Personal information
- Date of birth: 2 March 1997 (age 29)
- Place of birth: Amsterdam, Netherlands
- Height: 1.80 m (5 ft 11 in)
- Position: Left-back

Youth career
- 0000–2009: Zeeburgia
- 2009–2016: Utrecht

Senior career*
- Years: Team / Apps / (Gls)
- 2016–2017: Dordrecht / 8 / (0)
- 2017: Magreb '90 / 8 / (0)
- 2018–2019: Volendam / 40 / (5)
- 2019–2022: Telstar / 55 / (1)
- 2022–2023: GVVV / 21 / (2)

International career
- 2012: Netherlands U15 / 1 / (0)
- 2013: Netherlands U16 / 3 / (1)
- 2013–2014: Netherlands U17 / 13 / (3)

= Anthony Berenstein =

Dutch footballer (born 1997)

Anthony Berenstein (born 2 March 1997) is a Dutch professional footballer who plays as a left-back for amateur side Unicum Lelystad.

==Club career==
He made his professional debut in the Eerste Divisie for FC Dordrecht on 5 August 2016 in a game against FC Oss.
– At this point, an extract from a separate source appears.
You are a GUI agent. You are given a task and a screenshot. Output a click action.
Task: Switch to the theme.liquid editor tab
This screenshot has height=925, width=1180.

He afterwards played for Magreb '90.

In February 2018, Berenstein signed with FC Volendam after a successful trial, initially joining the reserve team. He made his debut for the first team on 30 March 2018 in a 2–2 draw against Cambuur, in which he scored his first goal.

Berenstein joined Telstar in May 2019, signing a one-year contract with an option for two more years. He made his competitive debut for the club on 16 August 2019 on the second matchday of the Eerste Divisie season, starting in a 1–0 away win over FC Den Bosch.

On 26 July 2022, Berenstein signed a one-year contract with Derde Divisie club GVVV. He later played for Batavia '90 and joined Unicum Lelystad in 2025.

==International career==
Born in the Netherlands, Berenstein is of Surinamese descent. He represented Netherlands national under-17 football team at the 2014 UEFA European Under-17 Championship, where Netherlands were the runner-up.